These considerations would lead us to treat as taxable only that portion of any individual's income that is not required to provide necessaries either for the personal consumption of himself and those dependent on him, or for the efficient performance of his work. But, owing both to the difficulty of defining necessaries and the complicated differences in the needs of different persons, it would be practically impossible to carry out this principle with even approximate accuracy by any method of direct taxation. Probably the best method of realising it is by taxing small incomes only indirectly, through taxes on consumable articles that are not necessaries;---a method which has the advantage of enabling those persons whose needs are greatest to lighten their own burden by abstinence not dangerous to health; though it must be admitted that it is also liable to entail serious inequalities, from the variations in taste, constitution, and habits of different consumers. Still this objection is less important, as we must in any case be content with a very rough approximation to equality of burden.

In taxing commodities, it is generally expedient to select articles of which the consumption is not likely to be restricted to any great extent by the tax; since all such restrictions tend to cause loss of utility to the public over and above the gain to the treasury. But some restriction is inevitable: hence the special advantage of taxing commodities like alcoholic liquors and tobacco, which tend to be largely consumed in excess of what is salutary. It is to be observed, however, that the normal expenditure on such commodities usually absorbs an increasing proportion of the consumer's income as we descend in the scale of wealth: to balance this, therefore, we shall require further taxation of the middle and upper classes---either directly, by an income-tax in the narrower sense, or by taxation of the special luxuries of such classes. On the other hand, under a system which combines direct taxation with indirect taxation of luxuries largely consumed in excess, we cannot simply estimate the burdens imposed by taxation on different classes from the amounts which they respectively pay to the treasury. For firstly, direct taxation being inevitable, is a greater burden than an equal amount of taxation voluntarily incurred by purchasing commodities;---though the amount of the extra burden cannot be definitely calculated. Secondly, we have to allow for the extra contribution levied by indirect taxes from those who consume in excess alcoholic liquors or similar dangerous luxuries: for the moderate drinkers in any class have obviously no claim to be regarded as overtaxed because their class includes a minority of drunkards who materially increase the total consumption of the class. Under these conditions, exact justice is not attainable in the distribution of the burden of taxation among different income-classes; and probably the best thing to aim at is an approximate proportionment of the contributions of different income-classes to their total incomes, all direct taxation of the poor, and all taxation of necessaries, being carefully excluded.
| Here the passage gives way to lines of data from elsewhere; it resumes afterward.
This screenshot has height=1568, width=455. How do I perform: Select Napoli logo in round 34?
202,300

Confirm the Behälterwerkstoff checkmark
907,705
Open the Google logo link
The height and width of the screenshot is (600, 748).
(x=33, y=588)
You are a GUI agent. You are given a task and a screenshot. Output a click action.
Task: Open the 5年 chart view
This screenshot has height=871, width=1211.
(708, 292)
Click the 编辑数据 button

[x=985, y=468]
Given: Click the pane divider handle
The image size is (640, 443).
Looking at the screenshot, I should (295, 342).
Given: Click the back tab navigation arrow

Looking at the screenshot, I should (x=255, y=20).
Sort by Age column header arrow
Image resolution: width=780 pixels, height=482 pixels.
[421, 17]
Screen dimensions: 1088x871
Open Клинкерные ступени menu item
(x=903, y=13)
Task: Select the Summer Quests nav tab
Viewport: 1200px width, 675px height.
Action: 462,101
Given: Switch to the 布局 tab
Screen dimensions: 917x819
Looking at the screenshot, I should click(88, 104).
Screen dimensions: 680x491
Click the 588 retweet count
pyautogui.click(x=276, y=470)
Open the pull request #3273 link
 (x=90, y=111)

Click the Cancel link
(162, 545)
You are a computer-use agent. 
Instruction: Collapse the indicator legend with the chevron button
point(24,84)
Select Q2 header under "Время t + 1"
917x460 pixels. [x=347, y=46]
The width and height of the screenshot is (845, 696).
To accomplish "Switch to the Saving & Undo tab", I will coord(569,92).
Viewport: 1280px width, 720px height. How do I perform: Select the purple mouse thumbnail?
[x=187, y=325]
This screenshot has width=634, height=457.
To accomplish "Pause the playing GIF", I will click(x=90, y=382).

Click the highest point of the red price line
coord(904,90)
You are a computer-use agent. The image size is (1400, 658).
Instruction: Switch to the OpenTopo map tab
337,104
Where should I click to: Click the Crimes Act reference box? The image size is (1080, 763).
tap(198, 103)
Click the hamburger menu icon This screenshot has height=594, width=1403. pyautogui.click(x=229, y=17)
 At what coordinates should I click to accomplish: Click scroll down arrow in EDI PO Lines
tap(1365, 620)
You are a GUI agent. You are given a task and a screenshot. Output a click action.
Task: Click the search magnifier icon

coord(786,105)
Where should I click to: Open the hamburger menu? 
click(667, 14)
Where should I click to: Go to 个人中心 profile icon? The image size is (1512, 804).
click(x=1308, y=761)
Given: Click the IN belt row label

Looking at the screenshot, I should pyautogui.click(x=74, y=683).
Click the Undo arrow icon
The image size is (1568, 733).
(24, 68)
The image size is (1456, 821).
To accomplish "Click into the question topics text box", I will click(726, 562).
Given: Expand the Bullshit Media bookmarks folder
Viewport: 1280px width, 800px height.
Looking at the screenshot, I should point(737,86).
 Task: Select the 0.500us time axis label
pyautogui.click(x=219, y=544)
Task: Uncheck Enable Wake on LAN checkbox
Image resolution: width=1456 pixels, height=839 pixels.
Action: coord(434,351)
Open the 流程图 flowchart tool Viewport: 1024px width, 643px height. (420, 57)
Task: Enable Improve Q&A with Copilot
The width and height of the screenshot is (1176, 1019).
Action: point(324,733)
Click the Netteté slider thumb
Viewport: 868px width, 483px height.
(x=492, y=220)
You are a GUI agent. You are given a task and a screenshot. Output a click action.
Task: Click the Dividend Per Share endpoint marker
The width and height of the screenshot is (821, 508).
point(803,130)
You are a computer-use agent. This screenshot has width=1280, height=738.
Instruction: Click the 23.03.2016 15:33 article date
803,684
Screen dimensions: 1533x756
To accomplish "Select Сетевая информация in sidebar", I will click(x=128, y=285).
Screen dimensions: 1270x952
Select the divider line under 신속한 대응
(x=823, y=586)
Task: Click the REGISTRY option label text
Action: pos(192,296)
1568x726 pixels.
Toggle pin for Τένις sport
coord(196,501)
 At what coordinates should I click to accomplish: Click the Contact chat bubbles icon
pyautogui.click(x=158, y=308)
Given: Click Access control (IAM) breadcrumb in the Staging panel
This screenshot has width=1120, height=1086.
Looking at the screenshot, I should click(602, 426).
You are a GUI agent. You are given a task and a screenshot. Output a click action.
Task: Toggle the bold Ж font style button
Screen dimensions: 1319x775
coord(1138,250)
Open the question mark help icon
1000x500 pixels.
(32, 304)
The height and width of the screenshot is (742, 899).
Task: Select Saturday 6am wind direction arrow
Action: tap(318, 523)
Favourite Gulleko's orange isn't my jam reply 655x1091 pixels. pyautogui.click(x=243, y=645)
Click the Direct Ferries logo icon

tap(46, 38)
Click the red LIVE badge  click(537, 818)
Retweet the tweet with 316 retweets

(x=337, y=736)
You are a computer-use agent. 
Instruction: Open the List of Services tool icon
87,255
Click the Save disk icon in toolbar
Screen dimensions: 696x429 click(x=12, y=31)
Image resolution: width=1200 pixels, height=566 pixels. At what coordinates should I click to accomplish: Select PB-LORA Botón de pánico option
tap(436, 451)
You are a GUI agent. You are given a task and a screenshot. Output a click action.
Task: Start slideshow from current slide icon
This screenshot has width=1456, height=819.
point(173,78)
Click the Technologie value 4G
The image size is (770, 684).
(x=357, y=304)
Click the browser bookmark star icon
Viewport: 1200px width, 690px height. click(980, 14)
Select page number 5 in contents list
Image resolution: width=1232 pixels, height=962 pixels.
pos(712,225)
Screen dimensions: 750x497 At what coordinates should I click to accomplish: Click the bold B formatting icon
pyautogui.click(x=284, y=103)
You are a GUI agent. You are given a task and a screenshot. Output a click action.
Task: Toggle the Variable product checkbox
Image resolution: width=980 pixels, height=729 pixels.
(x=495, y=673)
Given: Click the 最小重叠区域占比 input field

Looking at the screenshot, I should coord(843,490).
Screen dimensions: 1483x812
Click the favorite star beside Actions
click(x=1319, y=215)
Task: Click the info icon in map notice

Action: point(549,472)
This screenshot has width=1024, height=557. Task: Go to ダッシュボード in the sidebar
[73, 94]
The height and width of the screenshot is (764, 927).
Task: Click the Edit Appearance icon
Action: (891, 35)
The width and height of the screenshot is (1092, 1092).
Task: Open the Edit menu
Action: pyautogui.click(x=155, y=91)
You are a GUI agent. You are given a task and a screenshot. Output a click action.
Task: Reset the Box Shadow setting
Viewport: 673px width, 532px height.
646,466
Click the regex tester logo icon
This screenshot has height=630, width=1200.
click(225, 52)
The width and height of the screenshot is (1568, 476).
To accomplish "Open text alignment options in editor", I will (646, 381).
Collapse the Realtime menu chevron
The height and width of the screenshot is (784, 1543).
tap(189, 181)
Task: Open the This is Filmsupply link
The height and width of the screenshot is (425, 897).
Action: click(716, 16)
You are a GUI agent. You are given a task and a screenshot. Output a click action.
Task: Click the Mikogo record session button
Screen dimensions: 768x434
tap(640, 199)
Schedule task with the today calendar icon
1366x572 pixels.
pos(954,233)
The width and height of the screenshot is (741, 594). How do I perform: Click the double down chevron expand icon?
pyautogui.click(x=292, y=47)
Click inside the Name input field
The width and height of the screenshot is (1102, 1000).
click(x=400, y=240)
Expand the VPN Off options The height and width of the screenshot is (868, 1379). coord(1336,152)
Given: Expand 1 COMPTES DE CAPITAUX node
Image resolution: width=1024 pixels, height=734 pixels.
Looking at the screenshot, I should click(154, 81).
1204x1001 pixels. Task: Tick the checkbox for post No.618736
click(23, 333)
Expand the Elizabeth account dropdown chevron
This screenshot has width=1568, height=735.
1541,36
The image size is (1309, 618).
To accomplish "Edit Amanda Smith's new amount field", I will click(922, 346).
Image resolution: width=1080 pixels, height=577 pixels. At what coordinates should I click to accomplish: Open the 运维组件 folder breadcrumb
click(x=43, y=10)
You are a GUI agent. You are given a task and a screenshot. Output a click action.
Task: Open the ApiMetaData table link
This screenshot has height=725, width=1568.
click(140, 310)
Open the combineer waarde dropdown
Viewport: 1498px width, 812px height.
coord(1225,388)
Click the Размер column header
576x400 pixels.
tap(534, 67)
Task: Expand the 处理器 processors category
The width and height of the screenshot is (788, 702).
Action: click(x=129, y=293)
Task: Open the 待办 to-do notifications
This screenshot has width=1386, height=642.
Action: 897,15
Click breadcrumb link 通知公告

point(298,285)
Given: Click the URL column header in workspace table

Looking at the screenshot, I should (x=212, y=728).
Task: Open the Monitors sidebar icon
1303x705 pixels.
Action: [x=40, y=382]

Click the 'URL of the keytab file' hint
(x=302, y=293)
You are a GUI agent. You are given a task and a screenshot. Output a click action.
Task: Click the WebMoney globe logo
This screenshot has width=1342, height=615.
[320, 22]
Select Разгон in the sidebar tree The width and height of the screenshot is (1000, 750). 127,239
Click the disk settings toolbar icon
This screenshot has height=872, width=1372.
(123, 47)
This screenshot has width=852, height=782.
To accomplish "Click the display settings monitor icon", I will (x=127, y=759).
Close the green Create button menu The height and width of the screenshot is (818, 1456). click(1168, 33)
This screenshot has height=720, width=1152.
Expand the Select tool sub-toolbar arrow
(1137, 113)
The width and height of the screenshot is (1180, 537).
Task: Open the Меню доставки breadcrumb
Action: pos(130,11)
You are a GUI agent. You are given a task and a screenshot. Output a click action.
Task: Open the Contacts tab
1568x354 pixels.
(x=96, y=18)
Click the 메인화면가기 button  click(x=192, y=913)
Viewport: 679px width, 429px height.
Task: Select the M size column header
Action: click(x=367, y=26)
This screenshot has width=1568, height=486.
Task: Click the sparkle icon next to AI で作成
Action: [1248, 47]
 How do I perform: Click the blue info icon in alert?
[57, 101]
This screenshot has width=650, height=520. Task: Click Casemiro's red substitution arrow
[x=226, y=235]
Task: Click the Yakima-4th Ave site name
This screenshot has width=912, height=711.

So far I have assumed that the burden of taxes---whether direct or indirect---will be borne by the persons on whom Government designs to impose it; and, speaking broadly, I think this will be the case with the system of taxation so far suggested. I do not conceive that any considerable part of this taxation has any important tendency to be transferred from the persons on whom it is intended to be imposed to other classes in the community, whether it takes the form of an income-tax in the narrower sense, or that of taxes on commodities;---so far as these latter are practically paid by the consumer, which may be taken to be in the main the case with taxes imposed for revenue only, when they have been some time established. A new tax on any article of luxury is doubtless liable to fall to some extent on those who supply the article; which is a reason on the ground of equity for avoiding frequent changes in this department.

The clearest case of transfer of burden is that of a special tax laid on land (or any other species of durable wealth). It would be clearly contrary to equity to impose such a tax, in a modern community---except as payment for special utilities furnished by Government to landowners, etc.; but, supposing such a tax to have been imposed some time ago, then to whatever extent land has been sold since it was imposed, the injustice would not be repaired by taking it off now; since, so far as the tax is taken into account by the purchaser, it practically remains a burden on the original owner even after the sale; and not on the purchaser. Hence such a tax, when of old standing, should be regarded as a portion of rent reserved by the community, and not taken into account in distributing the burden of taxation.

It seems also right to treat taxes on inheritance as quite sui generis; since neither the economic nor the equitable considerations that ought ordinarily to be decisive in distributing taxation are applicable to this case---at least in the ordinary manner and degree. In the first place, Government, by taking a portion of what would otherwise have come to a man by inheritance, in no way diminishes the motives that prompt him to produce and accumulate wealth if anything, it tends to increase these motives; nor does it necessarily cause even any disappointment of expectations, except when the tax is first imposed. A heavy tax on inheritances may indeed diminish the inducements of prospective testators to industry and thrift: but its bad effect in this way is not likely to be considerable, so long as such taxation is kept within the limits which the danger of evasion by gifts from the living to the living practically imposes on the financier: and this latter danger will generally be much less where there are no children or other direct descendants to inherit. Hence it seems expedient, in the case of these taxes, to give up the ordinary aim at equality of incidence, so far as to tax more heavily wealth inherited by others than direct descendants. But if so, we can hardly include these taxes in our general distribution of the burden of taxation on the equitable principles above laid down: and, on the whole, it seems best to treat them as a special burden on the propertied classes---inheritances below a certain value being exempted. Such an arrangement has the advantage of conceding something to the equitable claim for a graduated income-tax, without incurring any serious danger of checking accumulation.